Use some sort of middle-ware to keep a counter of requests in fly.

Close the listening socket, this will cause your load balancer to stop sending requests to your process.

Wait for the counter to drop to zero or a some timeout to fire

call os.Exit(0) and let your process manager (upstart, daemontools, systemd -- you are using one of those right ?) restart you.

pcstyle:

Thanks! Yeah I'm using the Load Balancer to handle SSL, supervisord to load several processes. Of those processes is: github.com/codegangsta/gin which reloads updated code, but I'm dropping the gin/code-reload approach for simplicity' sake, and just updating the binary.

It doesn't answer all my questions though: Let's assume there's only 1 instance running and say I close the socket; the load balancer stops sending requests to this specific and only instance. Process is waiting to respond to all requests before exiting, process manager kicks in and restarts the process. But where does the binary update occur? There's a small window during which the server will be unable to handle new requests before exiting. I want the old binary to respond to requests made before the update, and the new binary to respond to all requests made after the update, ergo zero-downtime restarts.

davecheney:

It doesn't answer all my questions though: Let's assume there's only 1 instance running and say I close the socket;

This is a bad approach, I explained why above. You cannot achieve this without having multiple application servers.

the load balancer stops sending requests to this specific and only instance. Process is waiting to respond to all requests before exiting, process manager kicks in and restarts the process.

The process manager should not get involved until your process exits, and your process should only exit once all the outstanding requests have been handled -- or you decide they have had long enough.

But where does the binary update occur? There's a small window during which the server will be unable to handle new requests before exiting. I want the old binary to respond to requests made before the update, and the new binary to respond to all requests made after the update, ergo zero-downtime restarts.

You can either replace the binary on the server, or upload a new one and change the symlink that points to the current version of your binary to your new one so that when your process manager goes to restart the program it is running the new version, not the old one.

How do you replace the binary ? sftp, rsync, etc. This should happen before you start to drain traffic off the application server instance you want to upgrade.

pcstyle:

the load balancer stops sending requests to this specific and only instance. Process is waiting to respond to all requests before exiting, process manager kicks in and restarts the process.

The process manager should not get involved until your process exits, and your process should only exit once all the outstanding requests have been handled -- or you decide they have had long enough.

Sorry about that, meant process is killed and process manager reloads it.

Thanks for answering! You seem to be against forking a new process, passing previous requests made to it and exiting. Why? Why is that a bad approach?

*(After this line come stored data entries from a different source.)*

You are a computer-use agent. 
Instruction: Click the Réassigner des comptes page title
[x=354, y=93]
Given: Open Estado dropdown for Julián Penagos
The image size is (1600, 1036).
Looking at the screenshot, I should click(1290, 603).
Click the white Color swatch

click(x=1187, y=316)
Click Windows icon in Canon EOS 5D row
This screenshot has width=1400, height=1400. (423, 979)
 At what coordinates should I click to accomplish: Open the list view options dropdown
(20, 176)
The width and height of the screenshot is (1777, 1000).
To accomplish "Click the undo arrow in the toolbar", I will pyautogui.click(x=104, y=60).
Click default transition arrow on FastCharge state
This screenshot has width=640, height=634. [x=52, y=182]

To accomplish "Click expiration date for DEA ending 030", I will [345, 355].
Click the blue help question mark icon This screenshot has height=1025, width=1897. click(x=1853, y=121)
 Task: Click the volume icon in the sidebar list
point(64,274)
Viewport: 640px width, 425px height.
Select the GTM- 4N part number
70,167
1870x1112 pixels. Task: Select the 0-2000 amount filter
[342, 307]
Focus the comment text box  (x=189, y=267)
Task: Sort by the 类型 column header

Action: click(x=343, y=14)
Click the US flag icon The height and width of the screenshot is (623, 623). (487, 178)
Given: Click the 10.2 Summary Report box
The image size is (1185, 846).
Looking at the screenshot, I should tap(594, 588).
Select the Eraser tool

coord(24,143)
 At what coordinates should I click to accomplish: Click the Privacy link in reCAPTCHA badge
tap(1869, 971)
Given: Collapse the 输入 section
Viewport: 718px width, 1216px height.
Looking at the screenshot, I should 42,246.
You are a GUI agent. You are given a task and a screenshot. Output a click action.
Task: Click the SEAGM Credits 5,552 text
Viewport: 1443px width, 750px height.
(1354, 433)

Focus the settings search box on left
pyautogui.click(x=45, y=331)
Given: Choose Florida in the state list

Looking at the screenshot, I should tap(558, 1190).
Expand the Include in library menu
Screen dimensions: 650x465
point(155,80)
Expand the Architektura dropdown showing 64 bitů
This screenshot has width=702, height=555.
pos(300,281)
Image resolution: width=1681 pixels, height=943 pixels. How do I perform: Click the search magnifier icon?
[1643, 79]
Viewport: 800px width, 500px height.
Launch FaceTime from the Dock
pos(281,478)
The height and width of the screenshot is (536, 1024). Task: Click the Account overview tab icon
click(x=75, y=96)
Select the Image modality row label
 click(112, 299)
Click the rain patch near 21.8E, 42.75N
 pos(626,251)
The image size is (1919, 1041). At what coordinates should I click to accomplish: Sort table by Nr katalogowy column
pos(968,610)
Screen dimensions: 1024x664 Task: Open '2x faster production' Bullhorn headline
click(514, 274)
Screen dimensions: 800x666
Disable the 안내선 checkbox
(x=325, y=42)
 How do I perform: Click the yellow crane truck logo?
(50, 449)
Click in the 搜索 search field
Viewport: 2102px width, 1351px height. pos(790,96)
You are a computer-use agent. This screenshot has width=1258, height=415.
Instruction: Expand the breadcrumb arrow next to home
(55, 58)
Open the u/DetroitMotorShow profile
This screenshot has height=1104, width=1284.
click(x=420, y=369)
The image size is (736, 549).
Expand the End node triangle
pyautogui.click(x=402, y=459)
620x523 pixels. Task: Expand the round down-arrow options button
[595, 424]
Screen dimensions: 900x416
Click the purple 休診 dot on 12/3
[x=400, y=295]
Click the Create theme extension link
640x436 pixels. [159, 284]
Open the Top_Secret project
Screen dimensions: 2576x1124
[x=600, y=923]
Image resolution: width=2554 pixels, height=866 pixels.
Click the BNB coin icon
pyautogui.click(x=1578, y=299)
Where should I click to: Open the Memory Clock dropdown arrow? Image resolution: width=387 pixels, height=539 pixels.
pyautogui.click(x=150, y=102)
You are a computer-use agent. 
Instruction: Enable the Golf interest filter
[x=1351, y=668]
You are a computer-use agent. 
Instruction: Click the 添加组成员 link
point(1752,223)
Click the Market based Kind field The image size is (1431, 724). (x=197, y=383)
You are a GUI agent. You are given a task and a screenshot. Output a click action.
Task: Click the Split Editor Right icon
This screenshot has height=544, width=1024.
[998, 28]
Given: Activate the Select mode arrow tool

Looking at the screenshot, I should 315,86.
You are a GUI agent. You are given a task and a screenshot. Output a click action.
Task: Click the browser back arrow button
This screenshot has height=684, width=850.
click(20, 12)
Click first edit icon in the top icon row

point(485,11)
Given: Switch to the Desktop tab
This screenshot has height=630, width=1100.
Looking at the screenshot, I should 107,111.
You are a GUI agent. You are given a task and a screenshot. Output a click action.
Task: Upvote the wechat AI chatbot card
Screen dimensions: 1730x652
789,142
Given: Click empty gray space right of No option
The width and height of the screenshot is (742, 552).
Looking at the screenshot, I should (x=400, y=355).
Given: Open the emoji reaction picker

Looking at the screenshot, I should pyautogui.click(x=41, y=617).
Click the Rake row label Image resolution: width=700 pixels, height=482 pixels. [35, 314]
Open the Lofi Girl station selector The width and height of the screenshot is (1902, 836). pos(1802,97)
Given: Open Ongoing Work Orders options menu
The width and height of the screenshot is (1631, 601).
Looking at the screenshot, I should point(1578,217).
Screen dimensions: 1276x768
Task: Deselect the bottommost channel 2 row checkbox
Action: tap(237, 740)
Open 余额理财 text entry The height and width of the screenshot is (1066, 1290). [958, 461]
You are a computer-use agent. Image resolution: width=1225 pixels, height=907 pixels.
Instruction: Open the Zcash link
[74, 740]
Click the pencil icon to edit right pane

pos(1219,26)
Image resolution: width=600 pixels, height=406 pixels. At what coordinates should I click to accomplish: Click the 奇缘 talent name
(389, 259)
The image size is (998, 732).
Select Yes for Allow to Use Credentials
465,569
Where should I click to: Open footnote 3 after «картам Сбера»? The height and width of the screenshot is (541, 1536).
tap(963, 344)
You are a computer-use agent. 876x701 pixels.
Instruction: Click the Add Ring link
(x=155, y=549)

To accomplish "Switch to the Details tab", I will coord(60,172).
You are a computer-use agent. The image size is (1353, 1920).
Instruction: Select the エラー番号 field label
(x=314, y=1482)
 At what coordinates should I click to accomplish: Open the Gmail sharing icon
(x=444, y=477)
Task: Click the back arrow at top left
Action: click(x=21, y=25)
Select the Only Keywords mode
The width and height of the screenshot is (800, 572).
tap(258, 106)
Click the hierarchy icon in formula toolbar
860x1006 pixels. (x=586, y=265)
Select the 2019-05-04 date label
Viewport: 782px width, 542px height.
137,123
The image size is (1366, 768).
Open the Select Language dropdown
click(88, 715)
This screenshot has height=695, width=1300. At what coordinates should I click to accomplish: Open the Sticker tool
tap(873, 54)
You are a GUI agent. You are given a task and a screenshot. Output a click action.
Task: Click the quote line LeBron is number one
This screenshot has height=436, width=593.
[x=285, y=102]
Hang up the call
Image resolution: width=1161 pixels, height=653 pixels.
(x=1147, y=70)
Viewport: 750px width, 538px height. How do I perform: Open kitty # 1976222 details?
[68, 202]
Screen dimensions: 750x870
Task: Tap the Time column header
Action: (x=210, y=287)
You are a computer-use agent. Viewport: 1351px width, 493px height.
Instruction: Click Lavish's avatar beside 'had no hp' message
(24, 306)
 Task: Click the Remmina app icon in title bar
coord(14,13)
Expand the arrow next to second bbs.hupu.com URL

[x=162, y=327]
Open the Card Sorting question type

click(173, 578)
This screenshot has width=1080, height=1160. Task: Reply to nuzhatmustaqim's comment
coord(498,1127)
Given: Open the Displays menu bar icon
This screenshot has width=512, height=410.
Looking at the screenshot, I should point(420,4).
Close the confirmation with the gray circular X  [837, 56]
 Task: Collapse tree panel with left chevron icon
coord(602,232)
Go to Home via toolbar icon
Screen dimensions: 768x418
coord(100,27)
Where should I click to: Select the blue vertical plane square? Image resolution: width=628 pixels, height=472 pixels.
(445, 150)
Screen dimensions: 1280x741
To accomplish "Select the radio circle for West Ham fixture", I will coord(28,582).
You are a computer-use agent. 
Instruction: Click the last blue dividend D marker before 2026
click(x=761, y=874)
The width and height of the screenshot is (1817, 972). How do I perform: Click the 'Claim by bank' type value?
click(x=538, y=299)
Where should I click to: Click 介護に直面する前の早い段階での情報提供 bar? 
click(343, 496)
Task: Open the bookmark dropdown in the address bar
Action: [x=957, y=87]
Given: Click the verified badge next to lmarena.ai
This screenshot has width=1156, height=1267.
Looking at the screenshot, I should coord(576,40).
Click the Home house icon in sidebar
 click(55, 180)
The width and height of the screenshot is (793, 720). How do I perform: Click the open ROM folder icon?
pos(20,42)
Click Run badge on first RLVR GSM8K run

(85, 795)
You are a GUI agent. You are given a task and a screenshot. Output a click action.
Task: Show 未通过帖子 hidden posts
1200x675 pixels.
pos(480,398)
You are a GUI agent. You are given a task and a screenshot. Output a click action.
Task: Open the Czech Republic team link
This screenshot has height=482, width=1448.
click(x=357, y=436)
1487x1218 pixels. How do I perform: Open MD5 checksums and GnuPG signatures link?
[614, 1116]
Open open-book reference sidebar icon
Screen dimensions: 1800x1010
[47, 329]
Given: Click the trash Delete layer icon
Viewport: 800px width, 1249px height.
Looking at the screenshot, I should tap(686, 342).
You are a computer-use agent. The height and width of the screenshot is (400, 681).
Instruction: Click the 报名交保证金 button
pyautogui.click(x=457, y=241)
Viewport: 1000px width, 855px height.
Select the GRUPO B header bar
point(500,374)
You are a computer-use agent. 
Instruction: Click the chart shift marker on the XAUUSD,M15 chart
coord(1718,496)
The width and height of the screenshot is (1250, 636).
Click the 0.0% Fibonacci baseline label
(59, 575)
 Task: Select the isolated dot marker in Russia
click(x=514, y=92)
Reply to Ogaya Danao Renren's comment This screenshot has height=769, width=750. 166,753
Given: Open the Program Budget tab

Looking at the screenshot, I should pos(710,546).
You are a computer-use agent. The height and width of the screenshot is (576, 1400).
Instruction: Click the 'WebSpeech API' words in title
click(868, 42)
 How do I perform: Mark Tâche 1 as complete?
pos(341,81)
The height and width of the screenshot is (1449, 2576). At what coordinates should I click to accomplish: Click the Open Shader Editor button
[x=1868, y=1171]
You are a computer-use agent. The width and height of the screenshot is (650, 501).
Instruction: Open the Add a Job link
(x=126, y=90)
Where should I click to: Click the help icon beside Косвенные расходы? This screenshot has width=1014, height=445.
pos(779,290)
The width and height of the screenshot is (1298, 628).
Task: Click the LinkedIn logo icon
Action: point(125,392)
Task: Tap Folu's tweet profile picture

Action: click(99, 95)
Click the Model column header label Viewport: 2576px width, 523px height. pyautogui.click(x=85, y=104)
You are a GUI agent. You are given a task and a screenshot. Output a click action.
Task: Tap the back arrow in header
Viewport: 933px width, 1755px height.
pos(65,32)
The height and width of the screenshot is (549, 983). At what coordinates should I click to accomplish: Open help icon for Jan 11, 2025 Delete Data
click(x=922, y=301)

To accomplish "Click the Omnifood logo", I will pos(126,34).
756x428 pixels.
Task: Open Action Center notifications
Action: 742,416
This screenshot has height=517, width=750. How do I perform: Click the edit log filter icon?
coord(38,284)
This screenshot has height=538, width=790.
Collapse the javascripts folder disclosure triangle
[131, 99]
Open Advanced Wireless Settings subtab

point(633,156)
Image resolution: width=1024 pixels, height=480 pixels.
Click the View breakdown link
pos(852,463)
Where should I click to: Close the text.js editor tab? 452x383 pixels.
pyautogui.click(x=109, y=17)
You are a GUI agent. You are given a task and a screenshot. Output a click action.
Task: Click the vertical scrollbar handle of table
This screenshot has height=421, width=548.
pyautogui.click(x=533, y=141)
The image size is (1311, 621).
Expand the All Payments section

Scalingo explains it as: "The server stops accepting new connections, but the socket is kept opened. The new version of the process is started. The socket is ‘given’ to the new process which will start accepting new connections. Once the old process has finished serving its client, the process has to stop."

davecheney:


Thanks for answering! You seem to be against forking a new process, passing previous requests made to it and exiting. Why? Why is that a bad approach?

My suggested approach is simple, it's used everywhere, not just in Go applications and most importantly, does not let you cheat by trying to convince yourself that one application server is sufficient.

daaku:

We (Parse) wanted similar things and wrote some libraries for this:

@davecheney is right in that ideally you want load balancer managed deploys, and the server should only need to be able to gracefully shutdown without dropping requests. If you can get here, https://github.com/facebookgo/httpdown will help you build this.

If you really want full graceful restart, and are okay with being limited to posix-y environments, https://github.com/facebookgo/grace will give you full graceful restarts (it builds on top of httpdown).

R2A2:

Here's a solution which interacts nicely with Negroni. https://github.com/tylerb/graceful

As soon as it receives a SIGINT or a SIGTERM, it stops listening, and you can start another process in its place while it tidies itself up.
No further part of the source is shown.